(Exercise aim) Reproduce the listing that follows with no differences at all.

____ Material provided

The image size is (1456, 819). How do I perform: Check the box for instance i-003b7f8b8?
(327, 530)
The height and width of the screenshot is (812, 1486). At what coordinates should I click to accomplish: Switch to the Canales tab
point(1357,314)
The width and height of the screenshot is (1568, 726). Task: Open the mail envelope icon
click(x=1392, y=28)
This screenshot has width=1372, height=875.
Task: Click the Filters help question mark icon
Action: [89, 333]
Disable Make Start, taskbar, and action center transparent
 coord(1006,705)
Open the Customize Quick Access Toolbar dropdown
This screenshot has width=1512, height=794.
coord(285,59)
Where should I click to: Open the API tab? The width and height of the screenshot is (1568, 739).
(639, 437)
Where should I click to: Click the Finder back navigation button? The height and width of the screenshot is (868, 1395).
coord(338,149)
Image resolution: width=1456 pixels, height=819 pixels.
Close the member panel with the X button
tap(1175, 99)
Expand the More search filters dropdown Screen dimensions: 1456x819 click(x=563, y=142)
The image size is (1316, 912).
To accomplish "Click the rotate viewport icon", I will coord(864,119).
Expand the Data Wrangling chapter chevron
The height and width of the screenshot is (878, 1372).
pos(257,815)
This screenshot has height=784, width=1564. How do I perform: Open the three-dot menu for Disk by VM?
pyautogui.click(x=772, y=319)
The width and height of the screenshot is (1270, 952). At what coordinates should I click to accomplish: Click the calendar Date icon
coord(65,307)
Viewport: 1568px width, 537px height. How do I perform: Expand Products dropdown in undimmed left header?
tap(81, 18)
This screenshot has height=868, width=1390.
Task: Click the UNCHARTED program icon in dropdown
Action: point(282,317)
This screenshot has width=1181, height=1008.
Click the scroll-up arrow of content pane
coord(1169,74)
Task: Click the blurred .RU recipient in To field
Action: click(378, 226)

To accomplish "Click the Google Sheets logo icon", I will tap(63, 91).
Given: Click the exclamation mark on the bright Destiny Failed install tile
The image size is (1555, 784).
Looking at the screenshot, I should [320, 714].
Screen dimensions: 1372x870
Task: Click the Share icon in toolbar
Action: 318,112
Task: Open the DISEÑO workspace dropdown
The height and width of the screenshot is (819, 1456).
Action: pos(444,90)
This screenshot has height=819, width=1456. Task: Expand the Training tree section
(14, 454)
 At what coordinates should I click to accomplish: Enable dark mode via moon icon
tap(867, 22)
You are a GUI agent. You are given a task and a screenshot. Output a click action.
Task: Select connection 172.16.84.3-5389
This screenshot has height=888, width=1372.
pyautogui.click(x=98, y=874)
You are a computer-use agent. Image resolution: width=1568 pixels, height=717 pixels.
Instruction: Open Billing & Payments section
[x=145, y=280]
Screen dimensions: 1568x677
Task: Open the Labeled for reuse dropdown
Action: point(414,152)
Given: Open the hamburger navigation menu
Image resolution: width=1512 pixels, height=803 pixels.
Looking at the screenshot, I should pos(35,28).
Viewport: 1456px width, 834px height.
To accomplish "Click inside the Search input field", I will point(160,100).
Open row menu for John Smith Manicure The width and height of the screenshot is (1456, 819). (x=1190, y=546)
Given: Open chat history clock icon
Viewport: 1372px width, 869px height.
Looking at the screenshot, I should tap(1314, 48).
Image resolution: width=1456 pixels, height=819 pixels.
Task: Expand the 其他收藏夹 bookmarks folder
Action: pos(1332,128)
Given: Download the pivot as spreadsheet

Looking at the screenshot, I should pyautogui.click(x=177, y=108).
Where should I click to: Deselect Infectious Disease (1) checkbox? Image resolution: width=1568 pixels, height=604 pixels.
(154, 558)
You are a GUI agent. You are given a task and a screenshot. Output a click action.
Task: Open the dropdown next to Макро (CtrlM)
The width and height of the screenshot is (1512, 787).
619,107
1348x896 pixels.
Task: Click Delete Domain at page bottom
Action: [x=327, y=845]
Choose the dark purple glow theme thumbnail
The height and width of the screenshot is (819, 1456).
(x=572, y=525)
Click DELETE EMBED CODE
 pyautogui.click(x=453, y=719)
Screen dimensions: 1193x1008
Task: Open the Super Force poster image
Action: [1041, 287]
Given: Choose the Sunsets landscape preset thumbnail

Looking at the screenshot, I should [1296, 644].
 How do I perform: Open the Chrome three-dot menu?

________

(Expected answer)
The image size is (1456, 819). How do I perform: Check the box for instance i-003b7f8b8?
(327, 530)
The height and width of the screenshot is (812, 1486). At what coordinates should I click to accomplish: Switch to the Canales tab
point(1357,314)
The width and height of the screenshot is (1568, 726). Task: Open the mail envelope icon
click(x=1392, y=28)
This screenshot has width=1372, height=875.
Task: Click the Filters help question mark icon
Action: [89, 333]
Disable Make Start, taskbar, and action center transparent
 coord(1006,705)
Open the Customize Quick Access Toolbar dropdown
This screenshot has width=1512, height=794.
coord(285,59)
Where should I click to: Open the API tab? The width and height of the screenshot is (1568, 739).
(639, 437)
Where should I click to: Click the Finder back navigation button? The height and width of the screenshot is (868, 1395).
coord(338,149)
Image resolution: width=1456 pixels, height=819 pixels.
Close the member panel with the X button
tap(1175, 99)
Expand the More search filters dropdown Screen dimensions: 1456x819 click(x=563, y=142)
The image size is (1316, 912).
To accomplish "Click the rotate viewport icon", I will coord(864,119).
Expand the Data Wrangling chapter chevron
The height and width of the screenshot is (878, 1372).
pos(257,815)
This screenshot has height=784, width=1564. How do I perform: Open the three-dot menu for Disk by VM?
pyautogui.click(x=772, y=319)
The width and height of the screenshot is (1270, 952). At what coordinates should I click to accomplish: Click the calendar Date icon
coord(65,307)
Viewport: 1568px width, 537px height. How do I perform: Expand Products dropdown in undimmed left header?
tap(81, 18)
This screenshot has height=868, width=1390.
Task: Click the UNCHARTED program icon in dropdown
Action: point(282,317)
This screenshot has width=1181, height=1008.
Click the scroll-up arrow of content pane
coord(1169,74)
Task: Click the blurred .RU recipient in To field
Action: click(378, 226)

To accomplish "Click the Google Sheets logo icon", I will tap(63, 91).
Given: Click the exclamation mark on the bright Destiny Failed install tile
The image size is (1555, 784).
Looking at the screenshot, I should [320, 714].
Screen dimensions: 1372x870
Task: Click the Share icon in toolbar
Action: 318,112
Task: Open the DISEÑO workspace dropdown
The height and width of the screenshot is (819, 1456).
Action: pos(444,90)
This screenshot has height=819, width=1456. Task: Expand the Training tree section
(14, 454)
 At what coordinates should I click to accomplish: Enable dark mode via moon icon
tap(867, 22)
You are a GUI agent. You are given a task and a screenshot. Output a click action.
Task: Select connection 172.16.84.3-5389
This screenshot has height=888, width=1372.
pyautogui.click(x=98, y=874)
You are a computer-use agent. Image resolution: width=1568 pixels, height=717 pixels.
Instruction: Open Billing & Payments section
[x=145, y=280]
Screen dimensions: 1568x677
Task: Open the Labeled for reuse dropdown
Action: point(414,152)
Given: Open the hamburger navigation menu
Image resolution: width=1512 pixels, height=803 pixels.
Looking at the screenshot, I should pos(35,28).
Viewport: 1456px width, 834px height.
To accomplish "Click inside the Search input field", I will point(160,100).
Open row menu for John Smith Manicure The width and height of the screenshot is (1456, 819). (x=1190, y=546)
Given: Open chat history clock icon
Viewport: 1372px width, 869px height.
Looking at the screenshot, I should tap(1314, 48).
Image resolution: width=1456 pixels, height=819 pixels.
Task: Expand the 其他收藏夹 bookmarks folder
Action: pos(1332,128)
Given: Download the pivot as spreadsheet

Looking at the screenshot, I should pyautogui.click(x=177, y=108).
Where should I click to: Deselect Infectious Disease (1) checkbox? Image resolution: width=1568 pixels, height=604 pixels.
(154, 558)
You are a GUI agent. You are given a task and a screenshot. Output a click action.
Task: Open the dropdown next to Макро (CtrlM)
The width and height of the screenshot is (1512, 787).
619,107
1348x896 pixels.
Task: Click Delete Domain at page bottom
Action: [x=327, y=845]
Choose the dark purple glow theme thumbnail
The height and width of the screenshot is (819, 1456).
(x=572, y=525)
Click DELETE EMBED CODE
 pyautogui.click(x=453, y=719)
Screen dimensions: 1193x1008
Task: Open the Super Force poster image
Action: [1041, 287]
Given: Choose the Sunsets landscape preset thumbnail

Looking at the screenshot, I should [1296, 644].
 How do I perform: Open the Chrome three-dot menu?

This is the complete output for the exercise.